_WRITTEN REQUEST_: Reproduce every one of the following rows verbatim, keeping each line as it appears.

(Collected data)

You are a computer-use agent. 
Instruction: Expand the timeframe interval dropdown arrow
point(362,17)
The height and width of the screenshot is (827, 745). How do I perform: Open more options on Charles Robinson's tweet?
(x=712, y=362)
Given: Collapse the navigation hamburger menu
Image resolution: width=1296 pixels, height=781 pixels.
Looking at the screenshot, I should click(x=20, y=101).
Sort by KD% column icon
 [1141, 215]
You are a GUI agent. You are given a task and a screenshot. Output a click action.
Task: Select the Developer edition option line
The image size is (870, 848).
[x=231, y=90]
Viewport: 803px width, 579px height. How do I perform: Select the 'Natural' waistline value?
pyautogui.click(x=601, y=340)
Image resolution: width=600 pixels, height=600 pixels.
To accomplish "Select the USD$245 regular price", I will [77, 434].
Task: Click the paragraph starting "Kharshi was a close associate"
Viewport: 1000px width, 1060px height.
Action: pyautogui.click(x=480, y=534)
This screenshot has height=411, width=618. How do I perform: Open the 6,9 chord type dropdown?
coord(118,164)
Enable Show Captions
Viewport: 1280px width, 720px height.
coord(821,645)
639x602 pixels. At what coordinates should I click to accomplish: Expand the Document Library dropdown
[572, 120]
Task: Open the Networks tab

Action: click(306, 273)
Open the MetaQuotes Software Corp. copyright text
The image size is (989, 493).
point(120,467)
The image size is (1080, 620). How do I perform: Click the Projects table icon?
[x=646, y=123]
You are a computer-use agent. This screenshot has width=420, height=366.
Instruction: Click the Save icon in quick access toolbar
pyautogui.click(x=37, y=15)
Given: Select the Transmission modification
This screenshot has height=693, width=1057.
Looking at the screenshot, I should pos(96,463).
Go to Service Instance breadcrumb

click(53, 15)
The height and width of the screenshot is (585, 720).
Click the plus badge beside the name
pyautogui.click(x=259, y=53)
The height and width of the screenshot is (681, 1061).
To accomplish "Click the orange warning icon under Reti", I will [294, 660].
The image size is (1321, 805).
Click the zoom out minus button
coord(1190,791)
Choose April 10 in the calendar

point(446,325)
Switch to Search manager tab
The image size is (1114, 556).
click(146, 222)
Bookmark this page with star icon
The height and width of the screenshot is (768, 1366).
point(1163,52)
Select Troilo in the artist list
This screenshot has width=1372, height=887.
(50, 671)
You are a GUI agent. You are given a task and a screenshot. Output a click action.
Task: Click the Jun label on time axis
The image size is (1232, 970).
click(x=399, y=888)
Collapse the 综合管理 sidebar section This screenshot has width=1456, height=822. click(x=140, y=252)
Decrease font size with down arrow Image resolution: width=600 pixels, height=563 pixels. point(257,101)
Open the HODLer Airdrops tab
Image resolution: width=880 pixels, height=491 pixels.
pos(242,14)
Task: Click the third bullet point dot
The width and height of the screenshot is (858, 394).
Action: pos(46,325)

_RESPONSE BELOW_:
You are a computer-use agent. 
Instruction: Expand the timeframe interval dropdown arrow
point(362,17)
The height and width of the screenshot is (827, 745). How do I perform: Open more options on Charles Robinson's tweet?
(x=712, y=362)
Given: Collapse the navigation hamburger menu
Image resolution: width=1296 pixels, height=781 pixels.
Looking at the screenshot, I should click(x=20, y=101).
Sort by KD% column icon
 [1141, 215]
You are a GUI agent. You are given a task and a screenshot. Output a click action.
Task: Select the Developer edition option line
The image size is (870, 848).
[x=231, y=90]
Viewport: 803px width, 579px height. How do I perform: Select the 'Natural' waistline value?
pyautogui.click(x=601, y=340)
Image resolution: width=600 pixels, height=600 pixels.
To accomplish "Select the USD$245 regular price", I will [77, 434].
Task: Click the paragraph starting "Kharshi was a close associate"
Viewport: 1000px width, 1060px height.
Action: pyautogui.click(x=480, y=534)
This screenshot has height=411, width=618. How do I perform: Open the 6,9 chord type dropdown?
coord(118,164)
Enable Show Captions
Viewport: 1280px width, 720px height.
coord(821,645)
639x602 pixels. At what coordinates should I click to accomplish: Expand the Document Library dropdown
[572, 120]
Task: Open the Networks tab

Action: click(306, 273)
Open the MetaQuotes Software Corp. copyright text
The image size is (989, 493).
point(120,467)
The image size is (1080, 620). How do I perform: Click the Projects table icon?
[x=646, y=123]
You are a computer-use agent. This screenshot has width=420, height=366.
Instruction: Click the Save icon in quick access toolbar
pyautogui.click(x=37, y=15)
Given: Select the Transmission modification
This screenshot has height=693, width=1057.
Looking at the screenshot, I should pos(96,463).
Go to Service Instance breadcrumb

click(53, 15)
The height and width of the screenshot is (585, 720).
Click the plus badge beside the name
pyautogui.click(x=259, y=53)
The height and width of the screenshot is (681, 1061).
To accomplish "Click the orange warning icon under Reti", I will [294, 660].
The image size is (1321, 805).
Click the zoom out minus button
coord(1190,791)
Choose April 10 in the calendar

point(446,325)
Switch to Search manager tab
The image size is (1114, 556).
click(146, 222)
Bookmark this page with star icon
The height and width of the screenshot is (768, 1366).
point(1163,52)
Select Troilo in the artist list
This screenshot has width=1372, height=887.
(50, 671)
You are a GUI agent. You are given a task and a screenshot. Output a click action.
Task: Click the Jun label on time axis
The image size is (1232, 970).
click(x=399, y=888)
Collapse the 综合管理 sidebar section This screenshot has width=1456, height=822. click(x=140, y=252)
Decrease font size with down arrow Image resolution: width=600 pixels, height=563 pixels. point(257,101)
Open the HODLer Airdrops tab
Image resolution: width=880 pixels, height=491 pixels.
pos(242,14)
Task: Click the third bullet point dot
The width and height of the screenshot is (858, 394).
Action: pos(46,325)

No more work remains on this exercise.